- _Directions for this task_
Every line in the records below with the string "plus" is to be copied out.
══ Input data
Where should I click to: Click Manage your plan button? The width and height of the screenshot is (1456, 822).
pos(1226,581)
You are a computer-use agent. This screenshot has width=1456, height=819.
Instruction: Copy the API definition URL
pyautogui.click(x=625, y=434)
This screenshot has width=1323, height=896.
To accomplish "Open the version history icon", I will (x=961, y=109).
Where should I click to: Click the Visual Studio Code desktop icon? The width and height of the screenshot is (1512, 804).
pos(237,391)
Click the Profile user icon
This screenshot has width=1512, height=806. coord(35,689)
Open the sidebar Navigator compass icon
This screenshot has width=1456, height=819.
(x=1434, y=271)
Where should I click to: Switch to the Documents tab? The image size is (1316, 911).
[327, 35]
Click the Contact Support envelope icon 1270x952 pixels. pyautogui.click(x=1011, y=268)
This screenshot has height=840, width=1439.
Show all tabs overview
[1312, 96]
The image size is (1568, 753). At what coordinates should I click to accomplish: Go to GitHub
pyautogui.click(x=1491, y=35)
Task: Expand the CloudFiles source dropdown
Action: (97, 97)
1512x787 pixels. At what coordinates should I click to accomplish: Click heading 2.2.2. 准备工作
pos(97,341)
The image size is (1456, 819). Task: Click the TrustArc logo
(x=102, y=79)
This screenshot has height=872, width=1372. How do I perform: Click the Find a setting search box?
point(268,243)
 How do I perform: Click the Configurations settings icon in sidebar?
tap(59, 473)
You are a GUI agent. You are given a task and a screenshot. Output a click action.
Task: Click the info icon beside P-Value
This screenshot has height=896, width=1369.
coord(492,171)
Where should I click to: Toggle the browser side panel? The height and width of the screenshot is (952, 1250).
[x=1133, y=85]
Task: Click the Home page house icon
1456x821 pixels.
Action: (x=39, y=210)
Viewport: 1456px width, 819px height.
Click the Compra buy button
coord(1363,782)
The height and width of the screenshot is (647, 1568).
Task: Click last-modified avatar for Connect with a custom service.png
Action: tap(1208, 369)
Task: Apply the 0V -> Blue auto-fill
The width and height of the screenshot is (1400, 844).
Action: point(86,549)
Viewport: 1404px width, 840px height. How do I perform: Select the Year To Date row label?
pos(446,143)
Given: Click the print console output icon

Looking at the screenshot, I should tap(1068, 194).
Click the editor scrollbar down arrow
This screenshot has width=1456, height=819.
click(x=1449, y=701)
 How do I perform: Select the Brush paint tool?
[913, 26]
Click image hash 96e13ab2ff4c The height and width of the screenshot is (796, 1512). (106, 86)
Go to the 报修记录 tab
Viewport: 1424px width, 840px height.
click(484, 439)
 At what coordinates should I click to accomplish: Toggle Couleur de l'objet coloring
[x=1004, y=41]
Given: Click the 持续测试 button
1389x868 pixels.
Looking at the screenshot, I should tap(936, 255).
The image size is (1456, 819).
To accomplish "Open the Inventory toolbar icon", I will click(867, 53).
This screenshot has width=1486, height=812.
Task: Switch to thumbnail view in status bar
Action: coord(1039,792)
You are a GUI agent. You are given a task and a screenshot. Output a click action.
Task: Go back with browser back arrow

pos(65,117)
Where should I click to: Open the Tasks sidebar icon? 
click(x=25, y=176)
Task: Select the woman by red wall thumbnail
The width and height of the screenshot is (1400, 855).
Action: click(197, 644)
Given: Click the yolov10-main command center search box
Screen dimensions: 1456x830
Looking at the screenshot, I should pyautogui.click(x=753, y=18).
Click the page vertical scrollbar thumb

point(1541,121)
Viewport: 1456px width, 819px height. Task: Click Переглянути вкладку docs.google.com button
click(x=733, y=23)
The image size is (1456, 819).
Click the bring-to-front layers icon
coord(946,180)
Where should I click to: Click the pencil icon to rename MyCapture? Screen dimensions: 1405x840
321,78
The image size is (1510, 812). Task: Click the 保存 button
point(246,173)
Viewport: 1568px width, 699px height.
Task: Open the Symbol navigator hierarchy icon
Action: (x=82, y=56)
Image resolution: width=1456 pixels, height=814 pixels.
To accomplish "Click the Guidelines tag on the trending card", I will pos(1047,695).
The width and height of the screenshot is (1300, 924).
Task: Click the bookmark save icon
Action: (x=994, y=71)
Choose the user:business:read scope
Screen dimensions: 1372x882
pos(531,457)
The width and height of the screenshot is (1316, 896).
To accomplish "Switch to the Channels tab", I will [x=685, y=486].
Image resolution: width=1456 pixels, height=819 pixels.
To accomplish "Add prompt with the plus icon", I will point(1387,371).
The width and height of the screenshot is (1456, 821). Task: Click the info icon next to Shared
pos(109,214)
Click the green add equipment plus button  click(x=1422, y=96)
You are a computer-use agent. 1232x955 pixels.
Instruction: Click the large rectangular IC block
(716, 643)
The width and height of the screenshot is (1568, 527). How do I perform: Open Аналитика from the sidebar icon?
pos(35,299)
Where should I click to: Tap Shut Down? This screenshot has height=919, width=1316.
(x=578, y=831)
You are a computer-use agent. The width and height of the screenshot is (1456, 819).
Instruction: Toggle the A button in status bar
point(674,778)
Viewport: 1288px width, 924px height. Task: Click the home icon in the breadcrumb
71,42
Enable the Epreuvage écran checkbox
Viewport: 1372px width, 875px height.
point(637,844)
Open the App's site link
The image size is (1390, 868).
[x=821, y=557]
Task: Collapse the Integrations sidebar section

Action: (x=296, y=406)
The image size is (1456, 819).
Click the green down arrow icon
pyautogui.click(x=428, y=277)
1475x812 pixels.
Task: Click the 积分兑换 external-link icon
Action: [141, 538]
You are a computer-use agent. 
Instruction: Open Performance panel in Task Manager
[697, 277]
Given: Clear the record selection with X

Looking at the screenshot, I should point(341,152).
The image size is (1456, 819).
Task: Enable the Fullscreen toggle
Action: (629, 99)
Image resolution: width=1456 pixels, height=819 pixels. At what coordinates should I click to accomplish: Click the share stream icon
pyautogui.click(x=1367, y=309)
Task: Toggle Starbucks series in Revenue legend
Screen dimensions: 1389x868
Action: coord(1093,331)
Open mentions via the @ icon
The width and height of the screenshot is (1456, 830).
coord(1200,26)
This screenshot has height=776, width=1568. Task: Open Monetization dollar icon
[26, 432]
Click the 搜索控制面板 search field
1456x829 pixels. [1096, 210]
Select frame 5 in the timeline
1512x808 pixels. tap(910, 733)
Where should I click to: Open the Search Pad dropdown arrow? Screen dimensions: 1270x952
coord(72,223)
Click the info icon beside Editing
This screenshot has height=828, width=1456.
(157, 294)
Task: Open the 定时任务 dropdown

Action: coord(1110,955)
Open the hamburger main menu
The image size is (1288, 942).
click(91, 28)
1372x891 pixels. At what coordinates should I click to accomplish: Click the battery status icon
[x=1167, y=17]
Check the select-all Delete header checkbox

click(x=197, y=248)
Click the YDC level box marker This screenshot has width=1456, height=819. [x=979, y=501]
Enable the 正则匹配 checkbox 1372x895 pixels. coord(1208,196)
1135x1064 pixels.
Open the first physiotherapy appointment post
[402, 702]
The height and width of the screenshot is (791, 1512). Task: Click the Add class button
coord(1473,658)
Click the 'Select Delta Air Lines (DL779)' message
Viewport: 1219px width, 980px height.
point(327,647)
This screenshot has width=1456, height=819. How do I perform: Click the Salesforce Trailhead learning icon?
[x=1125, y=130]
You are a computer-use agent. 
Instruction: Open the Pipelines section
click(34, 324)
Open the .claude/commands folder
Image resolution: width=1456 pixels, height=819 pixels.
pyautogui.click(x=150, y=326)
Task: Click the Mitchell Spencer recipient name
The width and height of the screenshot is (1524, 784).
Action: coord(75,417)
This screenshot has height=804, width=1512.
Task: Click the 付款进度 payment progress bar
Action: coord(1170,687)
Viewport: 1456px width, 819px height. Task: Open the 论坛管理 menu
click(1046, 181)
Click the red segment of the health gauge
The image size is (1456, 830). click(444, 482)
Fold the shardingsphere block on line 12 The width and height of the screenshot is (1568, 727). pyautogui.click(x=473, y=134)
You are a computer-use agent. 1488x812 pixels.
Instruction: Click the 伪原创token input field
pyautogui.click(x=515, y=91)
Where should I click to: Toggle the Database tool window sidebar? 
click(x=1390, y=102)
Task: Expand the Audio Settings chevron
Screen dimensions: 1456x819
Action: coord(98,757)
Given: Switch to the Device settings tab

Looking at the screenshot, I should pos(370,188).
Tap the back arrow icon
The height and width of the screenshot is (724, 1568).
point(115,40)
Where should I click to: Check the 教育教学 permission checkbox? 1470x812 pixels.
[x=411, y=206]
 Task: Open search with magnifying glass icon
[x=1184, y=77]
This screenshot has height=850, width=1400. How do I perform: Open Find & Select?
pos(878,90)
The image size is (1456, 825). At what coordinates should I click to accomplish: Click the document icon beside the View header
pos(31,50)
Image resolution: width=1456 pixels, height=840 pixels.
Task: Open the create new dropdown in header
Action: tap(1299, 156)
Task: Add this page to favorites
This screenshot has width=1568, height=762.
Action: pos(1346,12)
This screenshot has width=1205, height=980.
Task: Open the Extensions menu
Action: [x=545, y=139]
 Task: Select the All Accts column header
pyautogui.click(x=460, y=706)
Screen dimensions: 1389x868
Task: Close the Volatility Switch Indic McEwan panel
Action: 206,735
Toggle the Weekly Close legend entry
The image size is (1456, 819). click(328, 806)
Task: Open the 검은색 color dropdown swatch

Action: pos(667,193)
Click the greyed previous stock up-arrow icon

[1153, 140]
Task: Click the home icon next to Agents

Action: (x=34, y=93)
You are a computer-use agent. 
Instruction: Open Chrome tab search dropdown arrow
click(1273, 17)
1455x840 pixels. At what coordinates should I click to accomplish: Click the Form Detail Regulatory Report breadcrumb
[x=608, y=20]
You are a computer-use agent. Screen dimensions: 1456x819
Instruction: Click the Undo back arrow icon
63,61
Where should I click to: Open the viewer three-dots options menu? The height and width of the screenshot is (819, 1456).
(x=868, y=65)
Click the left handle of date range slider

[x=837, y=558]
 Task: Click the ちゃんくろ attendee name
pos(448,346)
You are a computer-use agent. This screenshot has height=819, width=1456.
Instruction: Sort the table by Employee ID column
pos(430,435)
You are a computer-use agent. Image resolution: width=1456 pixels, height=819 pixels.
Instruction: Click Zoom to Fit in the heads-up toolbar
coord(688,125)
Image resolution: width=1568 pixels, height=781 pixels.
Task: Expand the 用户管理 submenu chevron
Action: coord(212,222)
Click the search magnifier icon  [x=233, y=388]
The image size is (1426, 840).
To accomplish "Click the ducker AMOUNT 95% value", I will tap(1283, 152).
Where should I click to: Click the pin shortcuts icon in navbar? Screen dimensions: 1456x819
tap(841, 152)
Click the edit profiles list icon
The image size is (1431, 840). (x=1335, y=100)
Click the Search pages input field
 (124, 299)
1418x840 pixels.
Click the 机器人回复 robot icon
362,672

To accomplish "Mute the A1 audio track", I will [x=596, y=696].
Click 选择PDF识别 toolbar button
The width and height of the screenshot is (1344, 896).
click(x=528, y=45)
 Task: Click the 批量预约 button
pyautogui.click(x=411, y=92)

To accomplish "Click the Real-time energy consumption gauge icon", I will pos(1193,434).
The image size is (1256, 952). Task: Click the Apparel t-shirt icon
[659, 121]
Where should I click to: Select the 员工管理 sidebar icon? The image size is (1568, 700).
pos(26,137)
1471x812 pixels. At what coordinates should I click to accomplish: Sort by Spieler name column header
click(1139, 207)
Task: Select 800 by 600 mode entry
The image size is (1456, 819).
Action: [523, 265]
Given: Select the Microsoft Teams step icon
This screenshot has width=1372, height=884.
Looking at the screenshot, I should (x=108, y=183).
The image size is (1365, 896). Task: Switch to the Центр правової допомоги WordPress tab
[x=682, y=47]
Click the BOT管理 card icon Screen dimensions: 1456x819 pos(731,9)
════
- _Exercise result_
To accomplish "Add prompt with the plus icon", I will point(1387,371).
Click the green add equipment plus button  click(x=1422, y=96)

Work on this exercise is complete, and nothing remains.